October 11th, 2009 | Data and Information Analysis,KikScore & KikReport,Uncategorized | No Comments »

A recent Wall Street Journal Article examined a troubling trend with online shopping reviews — that these reviews benefit from higher grade inflation than a star power forward at Duke.  As Geoffrey Fowler and Joesph De Avila write, the average review given is 4.3/5 stars.  There are a handful of explanations offered for this trend, including  psychological — people are more likely to remember positive experiences.  But the most interesting reason offered is that critical reviews are removed from the calculation and reviewers are repeatedly critical are barred from some sites.  While this practice definitely skews the reliability of these reviews, I’m sure it’s similar to the corrective action taken when a rogue Spanish professor tries to fail that same Duke power forward for skipping language lab.  It’s simply not going to happen — or if it does happen, that Spanish professor will not be teaching at Duke very long.

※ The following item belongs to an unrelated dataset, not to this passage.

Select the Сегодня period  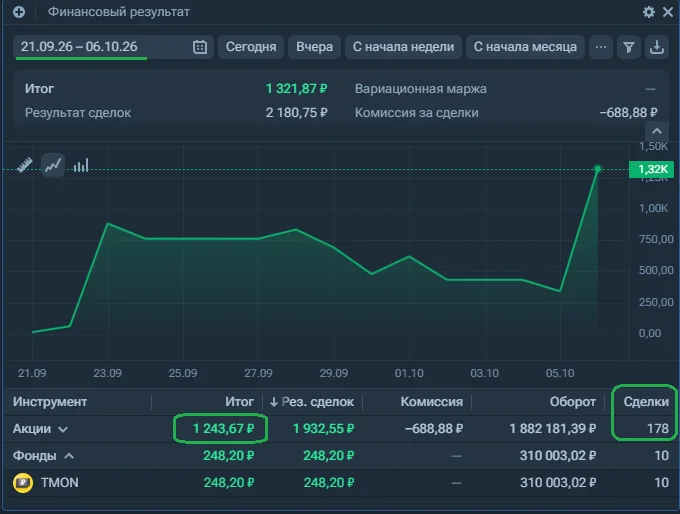point(251,47)
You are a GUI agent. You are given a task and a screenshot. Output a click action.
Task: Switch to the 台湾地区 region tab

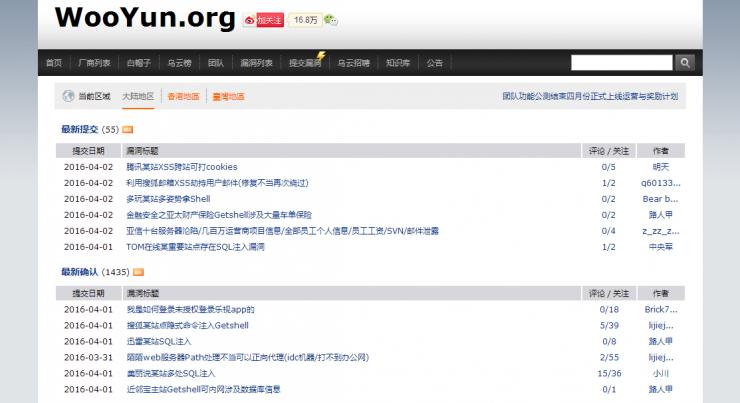[x=228, y=97]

Back to the point.  While shopper/user reviews can be very helpful, if the grade inflation persists, they will just become an empty marketing tool.  Continuing the academia analogy, using these inflated reviews to make shopping decisions (and who to share your personal information with) will be like getting a medical referral from the hacky-sack playing hippie who is in the 7th year of his Pre-Med undergrad.  I’ll go easy on our product pitch, but the ability for these reviews to be marked up (or less than objective) was a big motivation to create KikScore.  More on that later.  Until then, let’s all start providing realistic shopper reviews.